Тот еще денек выдался. Меня, конечно, так не потряхивало, как Третьякову, но перенервничал я основательно. Даже сам от себя подобного не ожидал.
Василий меня вез из «Байкал Арены» после тренировки как раз сюда, в «Современник». На начало игры я уже не успевал, но к середине попал бы. Ну или хотя бы под занавес – точно.
Ехали мы по объездной, чтобы в пробке не встать. И вдруг лопнуло переднее колесо на выстрел.

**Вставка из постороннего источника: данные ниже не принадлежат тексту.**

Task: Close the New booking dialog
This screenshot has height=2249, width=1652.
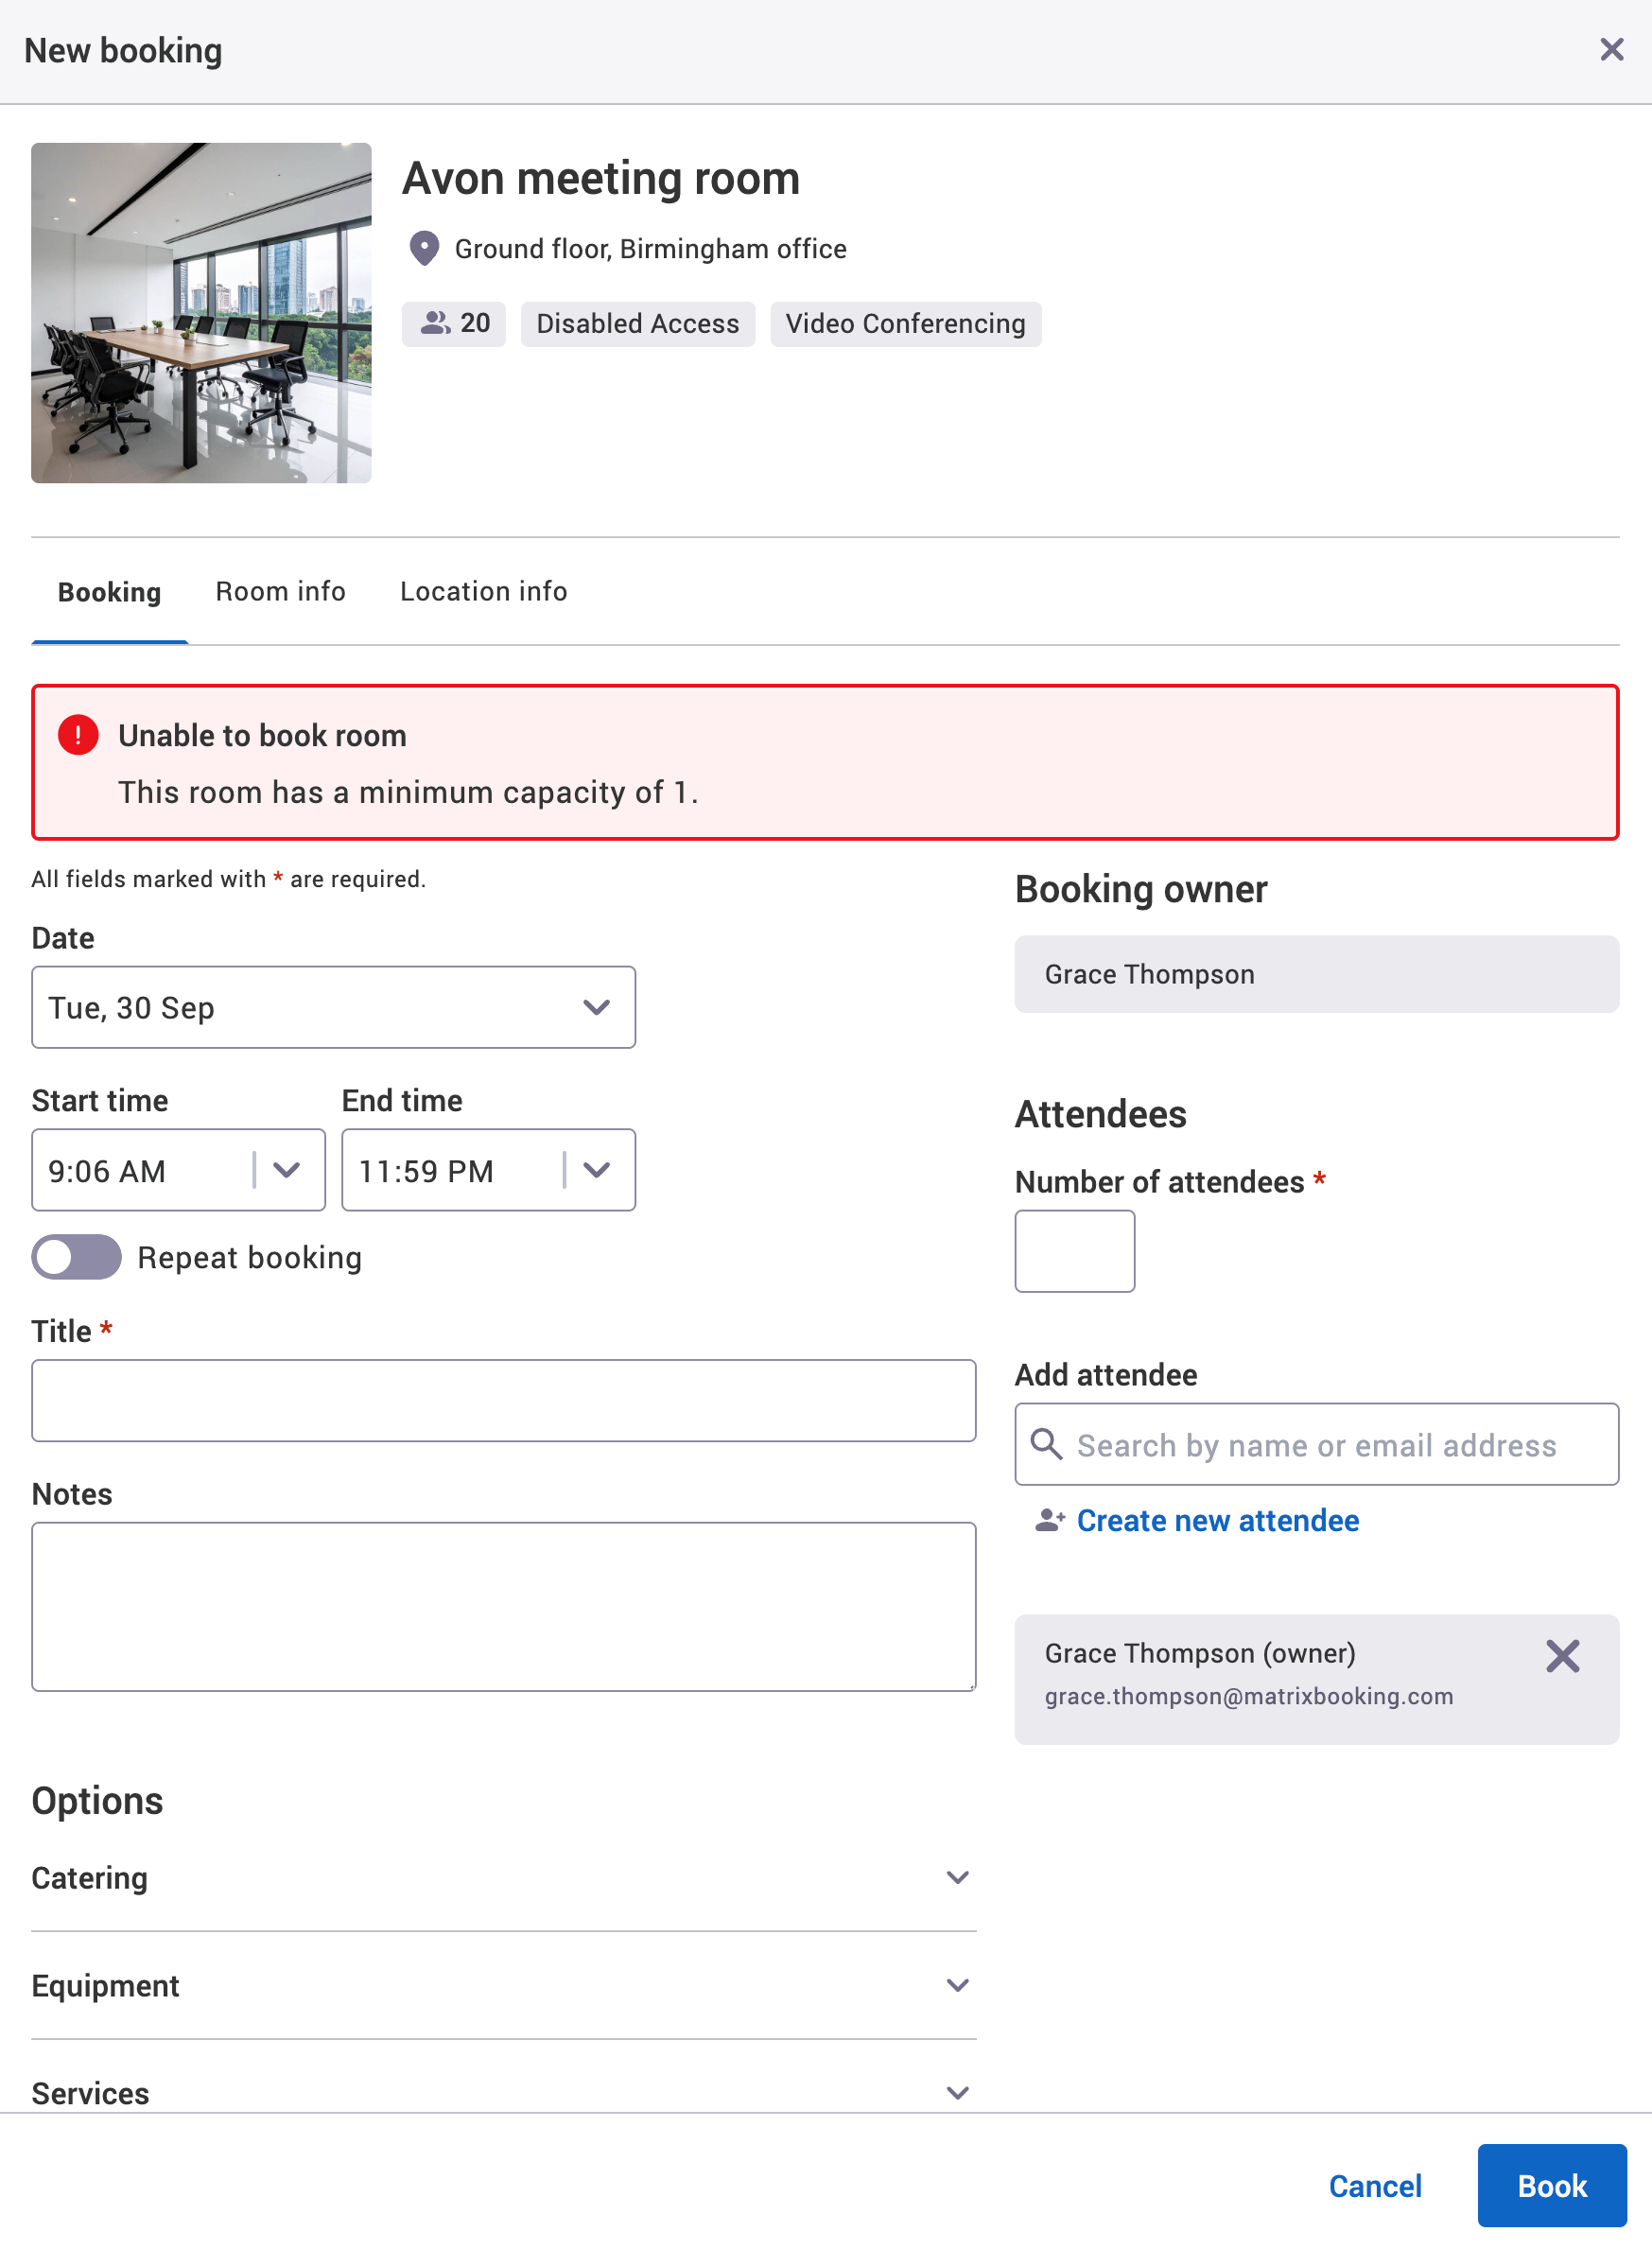Action: point(1611,49)

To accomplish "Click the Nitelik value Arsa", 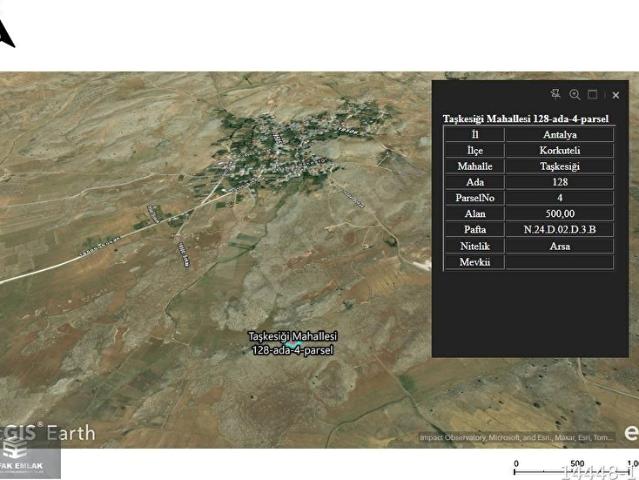I will tap(559, 246).
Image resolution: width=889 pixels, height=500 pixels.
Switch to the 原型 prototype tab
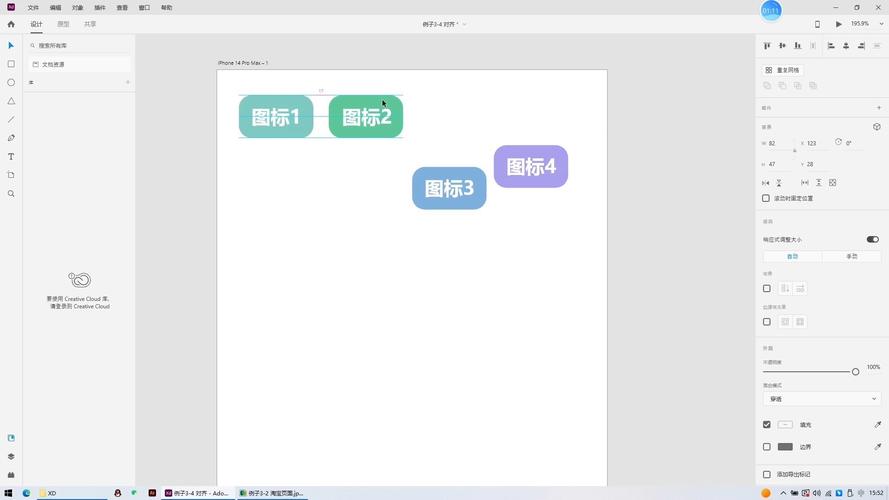tap(63, 24)
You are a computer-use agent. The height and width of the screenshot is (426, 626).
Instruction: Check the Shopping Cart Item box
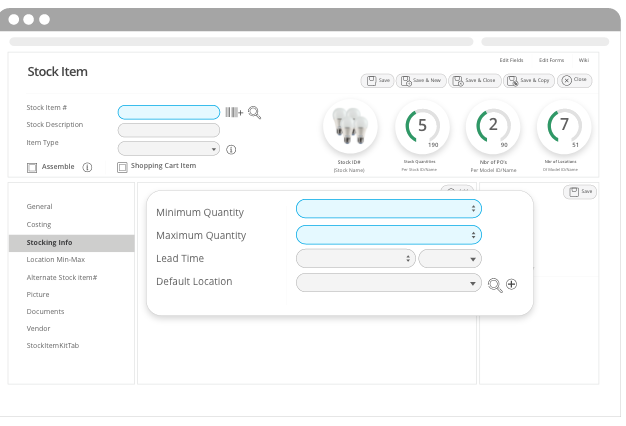(x=122, y=167)
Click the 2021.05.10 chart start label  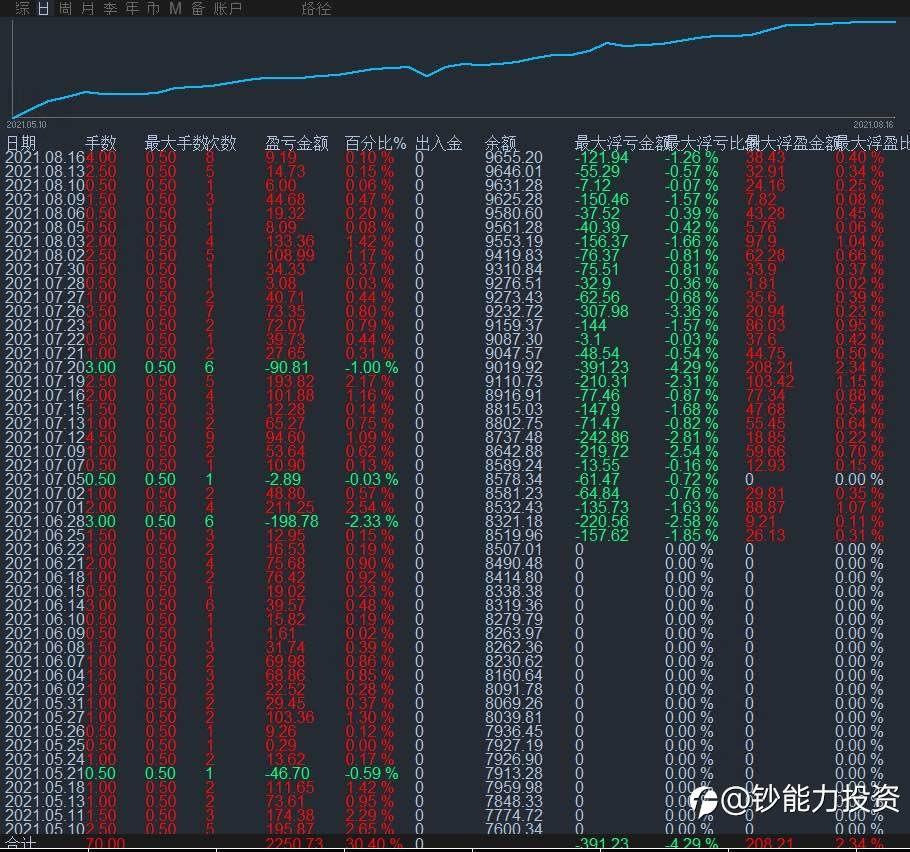[x=26, y=125]
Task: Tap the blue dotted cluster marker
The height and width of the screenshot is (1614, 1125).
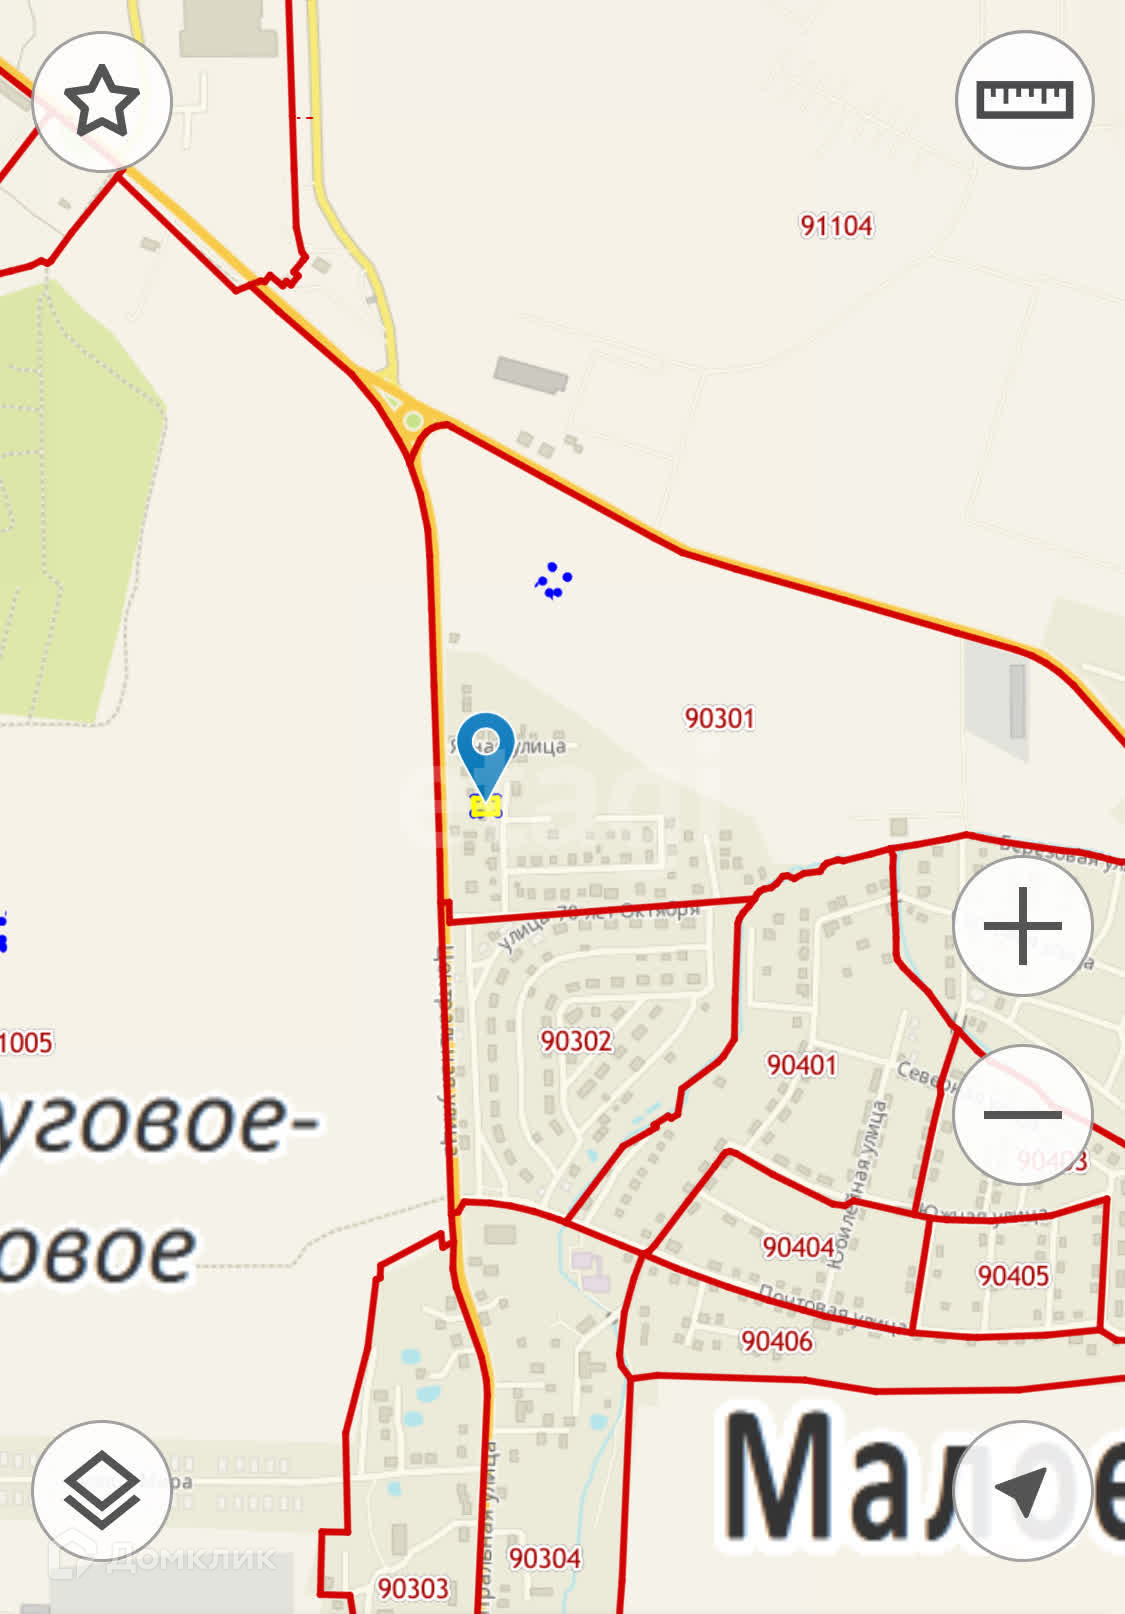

Василий – по тормозам и давай отчаянно выруливать, но нас все равно хорошенько покрутило. Спасло лишь то, что это случилось на прямой дороге. Если бы на повороте – нас без вариантов унесло бы в кювет в такой гололед.
Василий, как только остановились, сразу обернулся ко мне, бледный от ужаса.
– Герман Александрович, вы как? Целы? Не ушибло вас? – спросил он, заикаясь, а самого аж колотило.
– Нормально всё, – перевел я дух.
Особо испугаться я не успел – слишком внезапно и быстро все произошло, только удивился. А вот плечо, похоже, подвывихнул во время этих маневров, но это ерунда. Главное, оба живы и целы.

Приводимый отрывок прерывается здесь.